In computing and communication systems, a work-conserving scheduler is a scheduler that always tries to keep the scheduled resource(s) busy, if there are submitted jobs ready to be scheduled. In contrast, a non-work-conserving scheduler is a scheduler that, in some cases, may leave the scheduled resource(s) idle despite the presence of jobs ready to be scheduled.

For example, when dealing with networking and packet scheduling, a work-conserving scheduler leaves the channel idle only when there are no packets to transmit. In contrast, a non-work-conserving scheduler might leave the channel idle with packets still pending transmission.

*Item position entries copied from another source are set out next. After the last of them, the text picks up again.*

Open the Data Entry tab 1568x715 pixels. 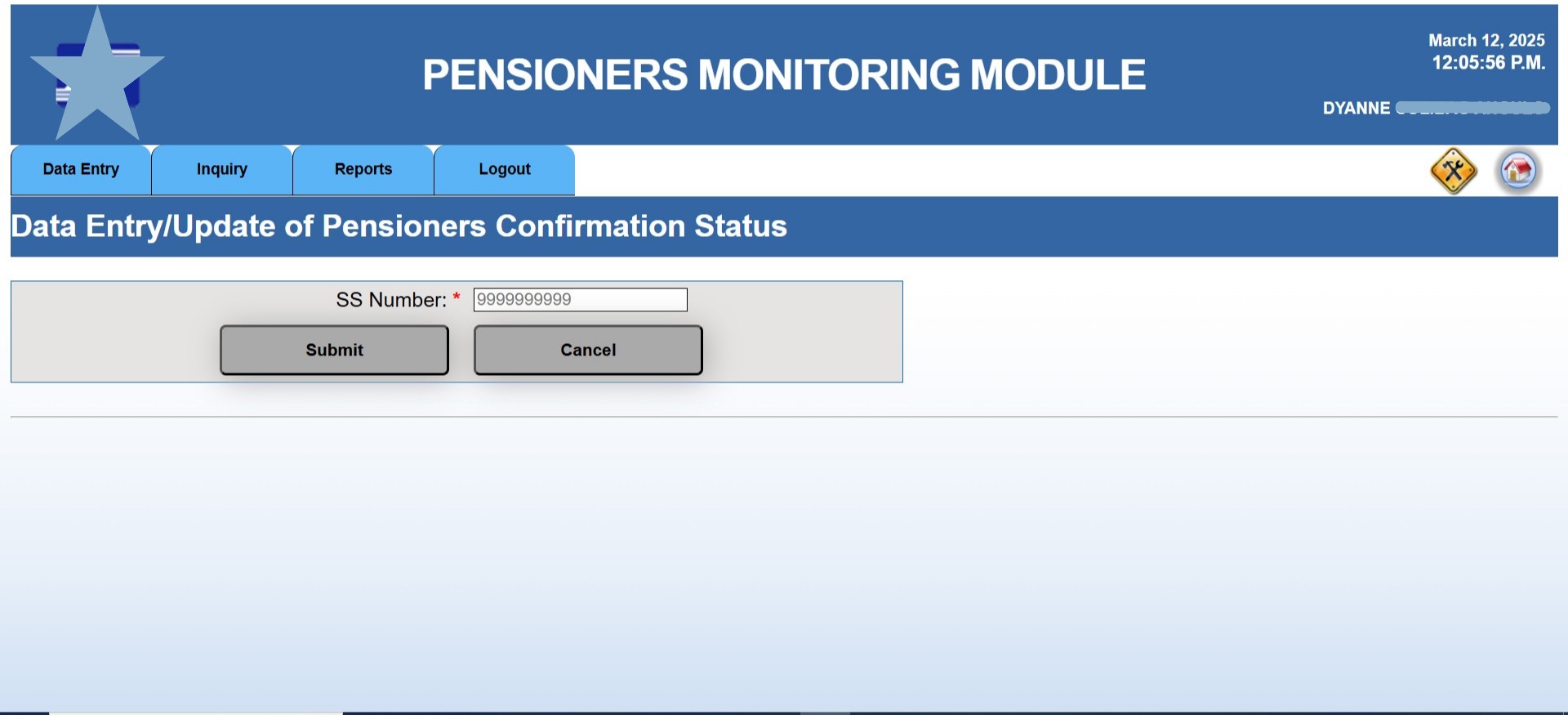click(x=81, y=169)
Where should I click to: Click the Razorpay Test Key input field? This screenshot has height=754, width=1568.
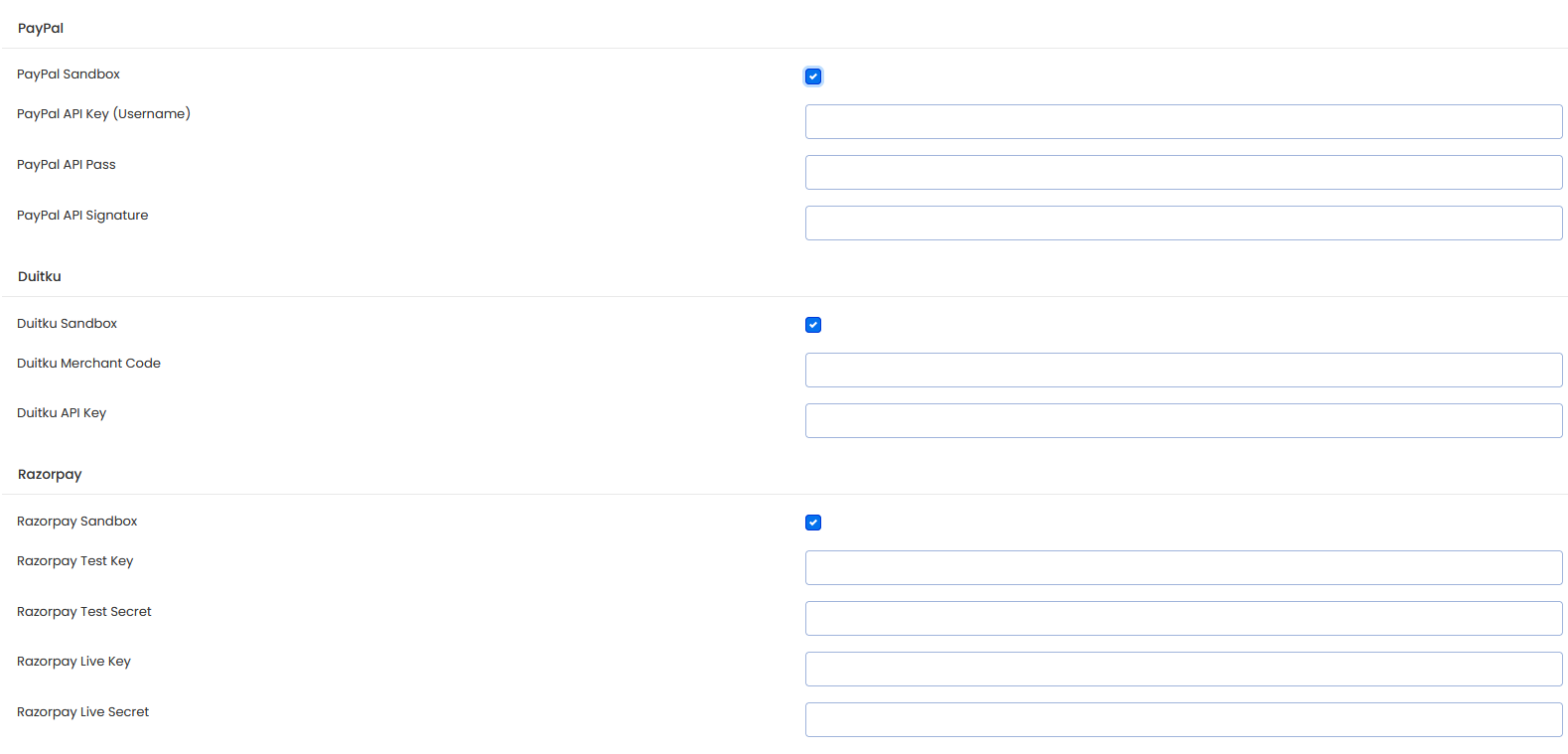point(1183,567)
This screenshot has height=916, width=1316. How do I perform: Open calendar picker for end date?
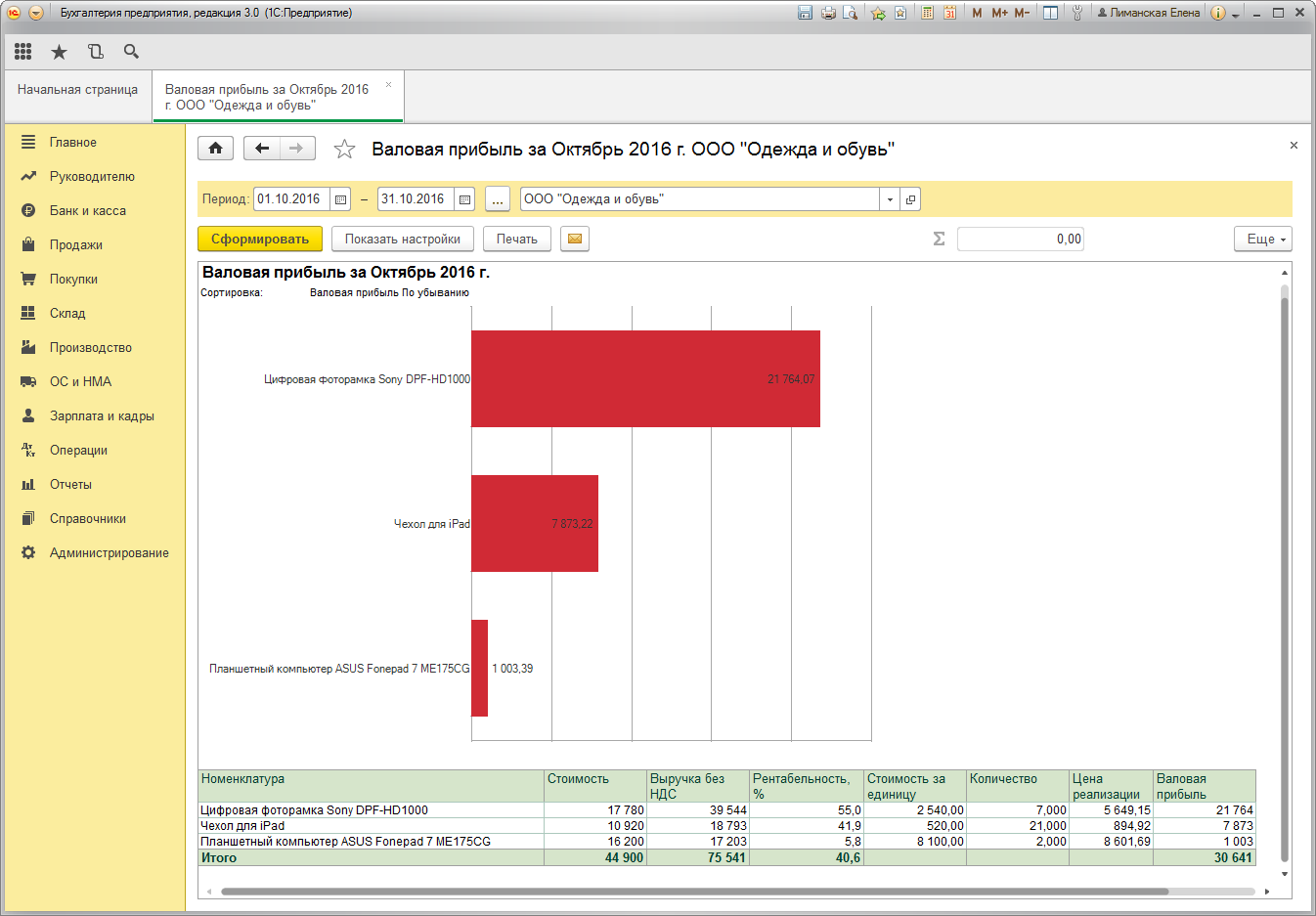464,199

Similarly, when referring to CPU scheduling, i.e. threads or processes scheduled over one or more available processors or cores, a work-conserving scheduler ensures that processors/cores are not idle if there are processes/threads ready for execution.

== Kleinrock's Conservation Law ==

Work-conserving schedulers are also notable for obeying Kleinrock's Conservation Law.

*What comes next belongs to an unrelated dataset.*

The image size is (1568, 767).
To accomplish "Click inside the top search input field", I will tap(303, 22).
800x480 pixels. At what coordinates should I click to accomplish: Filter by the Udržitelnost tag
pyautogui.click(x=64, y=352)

In the context where we have $N$ connections with Poisson-distributed arrival rates $\lambda_n$ packets per unit time each competing for scheduling time, Leonard Kleinrock established the following conservation law:

$\sum\limits_{n = 1}^N \rho_n q_n = C$ where $\rho_n = \frac{\lambda_n}{\mu_n}$

- $\lambda_n$: The mean packet rate of connection $n$ in packets per unit time.
- $\mu_n$: The number of packets of connection $n$ that the system overall could transmit per unit time, in units of packets. This can vary between flows if flows have differently sized packets.
- $\rho_n$: The link utilization contributed by a particular flow.
- $q_n$: The expected time a packet from connection $n$ sits in a buffer before the scheduler serves it in units of time.
- $C$: A constant - the expected time to clear out all buffered packets from all flows at any given point in time if they are transmitted at maximum service rate with no breaks. To understand why, observe that $\rho_n q_n = \frac{\lambda_n q_n}{\mu_n}$. Notice that $\lambda_n q_n$ is the expected number of buffered packets from flow $n$, and therefore the expected time to clear them from the buffer is this over the service rate $\mu_n$.

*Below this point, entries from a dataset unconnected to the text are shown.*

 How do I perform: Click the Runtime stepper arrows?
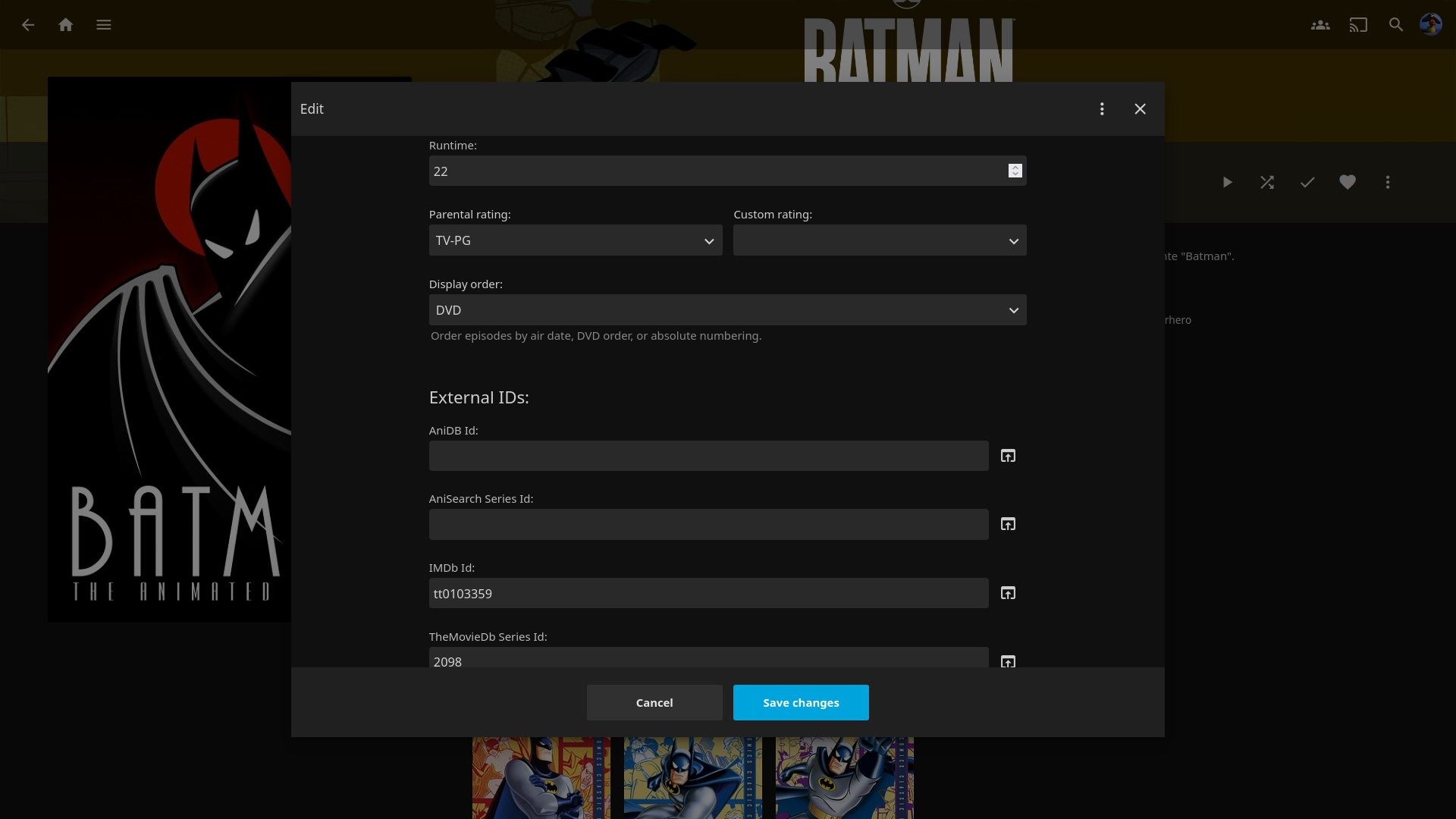[x=1015, y=171]
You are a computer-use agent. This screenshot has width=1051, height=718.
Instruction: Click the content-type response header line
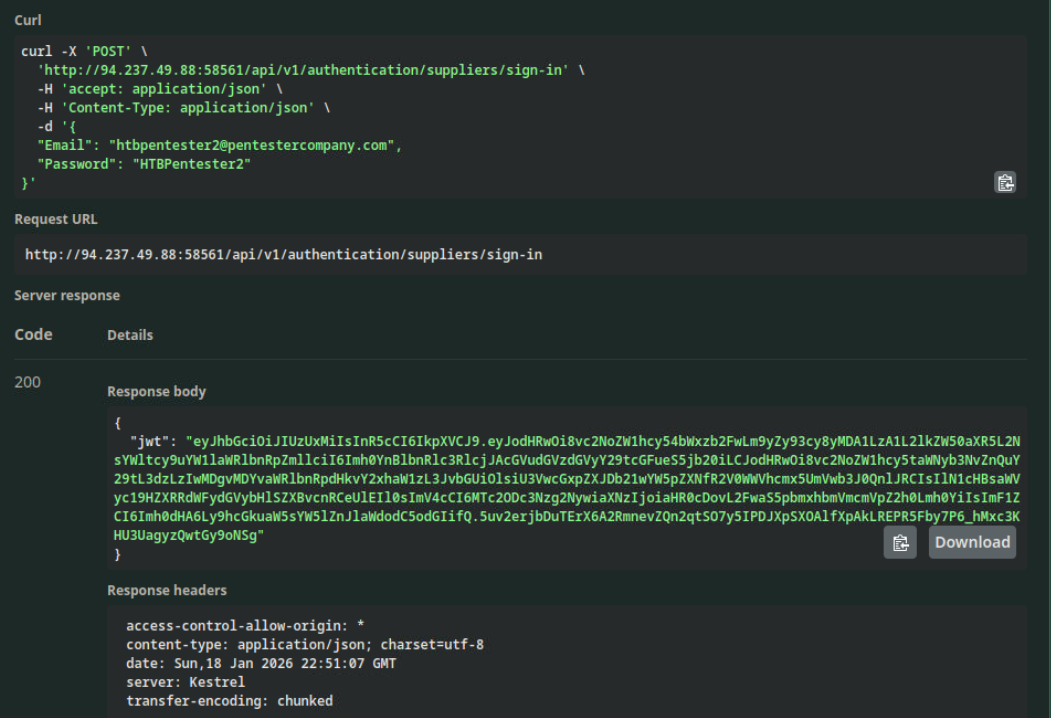pyautogui.click(x=304, y=644)
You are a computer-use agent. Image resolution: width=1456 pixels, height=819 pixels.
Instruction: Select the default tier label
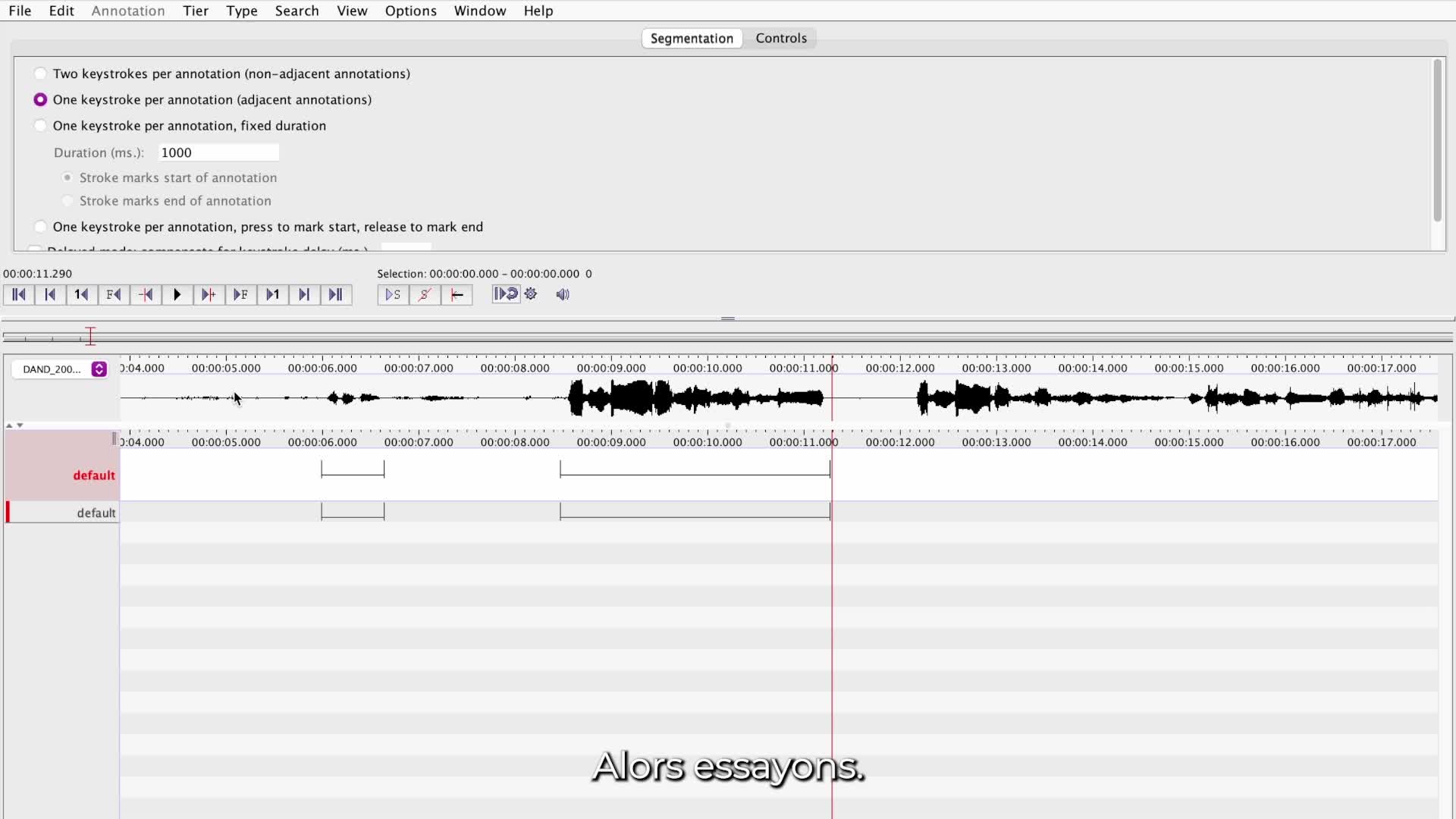click(93, 475)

(Some sources use $\mu_n$ to mean the time to service a particular packet with units of unit time per packet, and use $\rho_n = \lambda_n \mu_n$. The equation is the same, the only difference being their $\mu_n$ is the reciprocal of the one presented above.)

== Comparison to Non-Work-Conserving Schedulers ==

Non-work-conserving schedulers are sometimes useful to enhance predictability and reduce termination jitter for the activities carried out by a computing and communication system. In multi-processor systems they're useful to enhance performance in some scenarios.

Sometimes, a non-work-conserving scheduler may be useful to enhance stability of a system; For example, a process scheduler may choose to keep processes off of the run queue if there were concern that the sum of the working sets of all of the runnable processes would exceed available memory and lead to non-linear page thrashing overhead. Limiting the run queue in this manner might lead to under-utilization of available processors (and hence be non-work-conserving) with the goal of avoiding situations where the system is unusable due to thrashing.